=== WORKING DATA ===

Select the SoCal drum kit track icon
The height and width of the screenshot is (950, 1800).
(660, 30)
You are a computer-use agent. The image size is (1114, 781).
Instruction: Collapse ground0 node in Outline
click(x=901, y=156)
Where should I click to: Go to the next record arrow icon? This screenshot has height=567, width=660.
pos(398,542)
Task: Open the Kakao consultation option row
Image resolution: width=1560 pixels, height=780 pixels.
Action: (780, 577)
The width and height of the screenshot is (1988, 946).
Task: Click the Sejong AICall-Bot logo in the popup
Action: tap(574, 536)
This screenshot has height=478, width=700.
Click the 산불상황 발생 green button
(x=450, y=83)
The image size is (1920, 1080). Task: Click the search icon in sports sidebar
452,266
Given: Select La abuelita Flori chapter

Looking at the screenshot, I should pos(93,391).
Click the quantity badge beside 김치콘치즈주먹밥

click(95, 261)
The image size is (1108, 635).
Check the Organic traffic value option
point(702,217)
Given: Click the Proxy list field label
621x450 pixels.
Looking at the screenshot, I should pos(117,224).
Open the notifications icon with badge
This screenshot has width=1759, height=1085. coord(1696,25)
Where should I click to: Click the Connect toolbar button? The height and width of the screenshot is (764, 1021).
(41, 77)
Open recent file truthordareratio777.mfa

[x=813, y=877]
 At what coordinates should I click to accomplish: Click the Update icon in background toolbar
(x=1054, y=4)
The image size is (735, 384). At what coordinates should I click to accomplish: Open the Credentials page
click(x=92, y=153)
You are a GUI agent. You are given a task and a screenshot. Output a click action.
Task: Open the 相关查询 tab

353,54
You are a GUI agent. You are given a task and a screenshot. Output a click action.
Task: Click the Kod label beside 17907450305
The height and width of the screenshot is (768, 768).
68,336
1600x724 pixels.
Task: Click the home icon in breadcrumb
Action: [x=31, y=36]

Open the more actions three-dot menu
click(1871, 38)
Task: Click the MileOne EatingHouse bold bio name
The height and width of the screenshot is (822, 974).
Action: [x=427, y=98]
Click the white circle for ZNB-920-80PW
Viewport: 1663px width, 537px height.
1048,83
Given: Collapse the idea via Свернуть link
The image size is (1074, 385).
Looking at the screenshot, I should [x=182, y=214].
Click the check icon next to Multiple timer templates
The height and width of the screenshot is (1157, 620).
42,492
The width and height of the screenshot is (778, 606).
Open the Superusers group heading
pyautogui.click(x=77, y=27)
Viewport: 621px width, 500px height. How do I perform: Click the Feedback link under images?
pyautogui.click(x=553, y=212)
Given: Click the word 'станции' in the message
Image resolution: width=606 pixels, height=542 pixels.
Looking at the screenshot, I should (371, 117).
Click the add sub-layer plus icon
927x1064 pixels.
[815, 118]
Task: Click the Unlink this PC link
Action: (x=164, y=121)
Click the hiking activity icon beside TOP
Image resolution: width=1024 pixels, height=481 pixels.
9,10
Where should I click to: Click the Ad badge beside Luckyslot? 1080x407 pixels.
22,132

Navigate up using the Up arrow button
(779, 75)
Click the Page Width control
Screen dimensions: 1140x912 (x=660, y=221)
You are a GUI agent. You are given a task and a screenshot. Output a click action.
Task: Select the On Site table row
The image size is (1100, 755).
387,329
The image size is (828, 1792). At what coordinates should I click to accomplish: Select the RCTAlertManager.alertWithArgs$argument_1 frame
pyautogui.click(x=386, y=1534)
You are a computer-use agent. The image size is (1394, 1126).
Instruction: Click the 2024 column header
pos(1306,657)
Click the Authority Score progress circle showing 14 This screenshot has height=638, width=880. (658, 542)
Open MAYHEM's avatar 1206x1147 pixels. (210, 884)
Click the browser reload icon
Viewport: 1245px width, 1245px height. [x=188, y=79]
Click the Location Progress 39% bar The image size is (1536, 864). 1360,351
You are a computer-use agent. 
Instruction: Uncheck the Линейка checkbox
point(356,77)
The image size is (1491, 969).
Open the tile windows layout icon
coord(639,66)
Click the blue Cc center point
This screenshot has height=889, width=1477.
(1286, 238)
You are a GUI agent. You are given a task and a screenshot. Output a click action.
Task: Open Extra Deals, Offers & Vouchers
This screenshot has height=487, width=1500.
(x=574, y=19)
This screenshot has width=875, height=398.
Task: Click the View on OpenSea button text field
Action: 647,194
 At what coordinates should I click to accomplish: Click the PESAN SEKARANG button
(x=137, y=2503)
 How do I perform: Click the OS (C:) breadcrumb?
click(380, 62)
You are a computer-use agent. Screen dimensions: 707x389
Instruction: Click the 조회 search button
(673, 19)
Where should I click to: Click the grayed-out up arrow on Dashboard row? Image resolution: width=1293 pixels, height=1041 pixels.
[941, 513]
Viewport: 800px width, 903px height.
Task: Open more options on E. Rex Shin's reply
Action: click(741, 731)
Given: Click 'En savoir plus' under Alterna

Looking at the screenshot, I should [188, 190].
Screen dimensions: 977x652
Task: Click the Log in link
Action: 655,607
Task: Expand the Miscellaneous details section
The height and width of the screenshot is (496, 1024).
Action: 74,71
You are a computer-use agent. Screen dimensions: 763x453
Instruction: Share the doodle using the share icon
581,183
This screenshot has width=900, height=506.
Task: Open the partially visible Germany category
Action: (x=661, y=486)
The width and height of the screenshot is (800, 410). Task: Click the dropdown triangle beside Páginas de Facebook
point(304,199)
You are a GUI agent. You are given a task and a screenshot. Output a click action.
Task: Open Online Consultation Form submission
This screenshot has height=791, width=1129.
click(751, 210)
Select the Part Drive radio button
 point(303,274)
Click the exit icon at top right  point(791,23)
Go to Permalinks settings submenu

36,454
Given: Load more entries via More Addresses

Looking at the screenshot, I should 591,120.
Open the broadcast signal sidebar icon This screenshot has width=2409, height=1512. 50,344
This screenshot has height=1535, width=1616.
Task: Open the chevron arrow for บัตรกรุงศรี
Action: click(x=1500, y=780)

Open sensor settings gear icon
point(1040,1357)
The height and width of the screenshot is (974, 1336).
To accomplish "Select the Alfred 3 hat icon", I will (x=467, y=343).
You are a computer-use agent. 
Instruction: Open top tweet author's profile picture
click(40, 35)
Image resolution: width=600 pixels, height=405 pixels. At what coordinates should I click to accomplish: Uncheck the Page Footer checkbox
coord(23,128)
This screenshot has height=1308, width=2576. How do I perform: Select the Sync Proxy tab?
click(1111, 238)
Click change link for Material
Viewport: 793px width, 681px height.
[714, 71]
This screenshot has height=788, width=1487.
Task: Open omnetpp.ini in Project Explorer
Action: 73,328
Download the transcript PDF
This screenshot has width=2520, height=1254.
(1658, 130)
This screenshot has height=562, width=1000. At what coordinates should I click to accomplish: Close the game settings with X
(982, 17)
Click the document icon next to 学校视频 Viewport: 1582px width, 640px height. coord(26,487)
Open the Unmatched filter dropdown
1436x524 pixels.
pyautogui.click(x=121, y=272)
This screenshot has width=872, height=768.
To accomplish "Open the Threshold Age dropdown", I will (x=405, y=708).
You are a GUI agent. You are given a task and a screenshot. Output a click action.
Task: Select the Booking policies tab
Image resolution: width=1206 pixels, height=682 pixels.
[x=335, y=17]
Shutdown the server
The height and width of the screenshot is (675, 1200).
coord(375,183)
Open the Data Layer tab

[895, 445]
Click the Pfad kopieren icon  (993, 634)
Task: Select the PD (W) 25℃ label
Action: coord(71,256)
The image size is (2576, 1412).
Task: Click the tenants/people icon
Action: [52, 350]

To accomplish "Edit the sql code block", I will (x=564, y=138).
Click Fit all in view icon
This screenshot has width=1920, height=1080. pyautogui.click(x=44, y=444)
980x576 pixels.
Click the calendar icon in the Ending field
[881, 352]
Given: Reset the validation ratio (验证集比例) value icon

===

■ **YOUR OBJECTIVE**
Please revise the records above, replacing "GUI agent" with "interface agent" everywhere and changing nothing else.

■ **WRITTEN SOLUTION**
Select the SoCal drum kit track icon
The height and width of the screenshot is (950, 1800).
(660, 30)
You are a computer-use agent. The image size is (1114, 781).
Instruction: Collapse ground0 node in Outline
click(x=901, y=156)
Where should I click to: Go to the next record arrow icon? This screenshot has height=567, width=660.
pos(398,542)
Task: Open the Kakao consultation option row
Image resolution: width=1560 pixels, height=780 pixels.
Action: (780, 577)
The width and height of the screenshot is (1988, 946).
Task: Click the Sejong AICall-Bot logo in the popup
Action: tap(574, 536)
This screenshot has height=478, width=700.
Click the 산불상황 발생 green button
(x=450, y=83)
The image size is (1920, 1080). Task: Click the search icon in sports sidebar
452,266
Given: Select La abuelita Flori chapter

Looking at the screenshot, I should pos(93,391).
Click the quantity badge beside 김치콘치즈주먹밥

click(95, 261)
The image size is (1108, 635).
Check the Organic traffic value option
point(702,217)
Given: Click the Proxy list field label
621x450 pixels.
Looking at the screenshot, I should pos(117,224).
Open the notifications icon with badge
This screenshot has width=1759, height=1085. coord(1696,25)
Where should I click to: Click the Connect toolbar button? The height and width of the screenshot is (764, 1021).
(41, 77)
Open recent file truthordareratio777.mfa

[x=813, y=877]
 At what coordinates should I click to accomplish: Click the Update icon in background toolbar
(x=1054, y=4)
The image size is (735, 384). At what coordinates should I click to accomplish: Open the Credentials page
click(x=92, y=153)
You are a interface agent. You are given a task and a screenshot. Output a click action.
Task: Open the 相关查询 tab

353,54
You are a interface agent. You are given a task and a screenshot. Output a click action.
Task: Click the Kod label beside 17907450305
The height and width of the screenshot is (768, 768).
68,336
1600x724 pixels.
Task: Click the home icon in breadcrumb
Action: [x=31, y=36]

Open the more actions three-dot menu
click(1871, 38)
Task: Click the MileOne EatingHouse bold bio name
The height and width of the screenshot is (822, 974).
Action: [x=427, y=98]
Click the white circle for ZNB-920-80PW
Viewport: 1663px width, 537px height.
1048,83
Given: Collapse the idea via Свернуть link
The image size is (1074, 385).
Looking at the screenshot, I should [x=182, y=214].
Click the check icon next to Multiple timer templates
The height and width of the screenshot is (1157, 620).
42,492
The width and height of the screenshot is (778, 606).
Open the Superusers group heading
pyautogui.click(x=77, y=27)
Viewport: 621px width, 500px height. How do I perform: Click the Feedback link under images?
pyautogui.click(x=553, y=212)
Given: Click the word 'станции' in the message
Image resolution: width=606 pixels, height=542 pixels.
Looking at the screenshot, I should (371, 117).
Click the add sub-layer plus icon
927x1064 pixels.
[815, 118]
Task: Click the Unlink this PC link
Action: (x=164, y=121)
Click the hiking activity icon beside TOP
Image resolution: width=1024 pixels, height=481 pixels.
9,10
Where should I click to: Click the Ad badge beside Luckyslot? 1080x407 pixels.
22,132

Navigate up using the Up arrow button
(779, 75)
Click the Page Width control
Screen dimensions: 1140x912 (x=660, y=221)
You are a interface agent. You are given a task and a screenshot. Output a click action.
Task: Select the On Site table row
The image size is (1100, 755).
387,329
The image size is (828, 1792). At what coordinates should I click to accomplish: Select the RCTAlertManager.alertWithArgs$argument_1 frame
pyautogui.click(x=386, y=1534)
You are a computer-use agent. The image size is (1394, 1126).
Instruction: Click the 2024 column header
pos(1306,657)
Click the Authority Score progress circle showing 14 This screenshot has height=638, width=880. (658, 542)
Open MAYHEM's avatar 1206x1147 pixels. (210, 884)
Click the browser reload icon
Viewport: 1245px width, 1245px height. [x=188, y=79]
Click the Location Progress 39% bar The image size is (1536, 864). 1360,351
You are a computer-use agent. 
Instruction: Uncheck the Линейка checkbox
point(356,77)
The image size is (1491, 969).
Open the tile windows layout icon
coord(639,66)
Click the blue Cc center point
This screenshot has height=889, width=1477.
(1286, 238)
You are a interface agent. You are given a task and a screenshot. Output a click action.
Task: Open Extra Deals, Offers & Vouchers
This screenshot has height=487, width=1500.
(x=574, y=19)
This screenshot has width=875, height=398.
Task: Click the View on OpenSea button text field
Action: 647,194
 At what coordinates should I click to accomplish: Click the PESAN SEKARANG button
(x=137, y=2503)
 How do I perform: Click the OS (C:) breadcrumb?
click(380, 62)
You are a computer-use agent. Screen dimensions: 707x389
Instruction: Click the 조회 search button
(673, 19)
Where should I click to: Click the grayed-out up arrow on Dashboard row? Image resolution: width=1293 pixels, height=1041 pixels.
[941, 513]
Viewport: 800px width, 903px height.
Task: Open more options on E. Rex Shin's reply
Action: click(741, 731)
Given: Click 'En savoir plus' under Alterna

Looking at the screenshot, I should [188, 190].
Screen dimensions: 977x652
Task: Click the Log in link
Action: 655,607
Task: Expand the Miscellaneous details section
The height and width of the screenshot is (496, 1024).
Action: 74,71
You are a computer-use agent. Screen dimensions: 763x453
Instruction: Share the doodle using the share icon
581,183
This screenshot has width=900, height=506.
Task: Open the partially visible Germany category
Action: (x=661, y=486)
The width and height of the screenshot is (800, 410). Task: Click the dropdown triangle beside Páginas de Facebook
point(304,199)
You are a interface agent. You are given a task and a screenshot. Output a click action.
Task: Open Online Consultation Form submission
This screenshot has height=791, width=1129.
click(751, 210)
Select the Part Drive radio button
 point(303,274)
Click the exit icon at top right  point(791,23)
Go to Permalinks settings submenu

36,454
Given: Load more entries via More Addresses

Looking at the screenshot, I should 591,120.
Open the broadcast signal sidebar icon This screenshot has width=2409, height=1512. 50,344
This screenshot has height=1535, width=1616.
Task: Open the chevron arrow for บัตรกรุงศรี
Action: click(x=1500, y=780)

Open sensor settings gear icon
point(1040,1357)
The height and width of the screenshot is (974, 1336).
To accomplish "Select the Alfred 3 hat icon", I will (x=467, y=343).
You are a computer-use agent. 
Instruction: Open top tweet author's profile picture
click(40, 35)
Image resolution: width=600 pixels, height=405 pixels. At what coordinates should I click to accomplish: Uncheck the Page Footer checkbox
coord(23,128)
This screenshot has height=1308, width=2576. How do I perform: Select the Sync Proxy tab?
click(1111, 238)
Click change link for Material
Viewport: 793px width, 681px height.
[714, 71]
This screenshot has height=788, width=1487.
Task: Open omnetpp.ini in Project Explorer
Action: 73,328
Download the transcript PDF
This screenshot has width=2520, height=1254.
(1658, 130)
This screenshot has height=562, width=1000. At what coordinates should I click to accomplish: Close the game settings with X
(982, 17)
Click the document icon next to 学校视频 Viewport: 1582px width, 640px height. coord(26,487)
Open the Unmatched filter dropdown
1436x524 pixels.
pyautogui.click(x=121, y=272)
This screenshot has width=872, height=768.
To accomplish "Open the Threshold Age dropdown", I will (x=405, y=708).
You are a interface agent. You are given a task and a screenshot. Output a click action.
Task: Select the Booking policies tab
Image resolution: width=1206 pixels, height=682 pixels.
[x=335, y=17]
Shutdown the server
The height and width of the screenshot is (675, 1200).
coord(375,183)
Open the Data Layer tab

[895, 445]
Click the Pfad kopieren icon  (993, 634)
Task: Select the PD (W) 25℃ label
Action: coord(71,256)
The image size is (2576, 1412).
Task: Click the tenants/people icon
Action: [52, 350]

To accomplish "Edit the sql code block", I will (x=564, y=138).
Click Fit all in view icon
This screenshot has width=1920, height=1080. pyautogui.click(x=44, y=444)
980x576 pixels.
Click the calendar icon in the Ending field
[881, 352]
Given: Reset the validation ratio (验证集比例) value icon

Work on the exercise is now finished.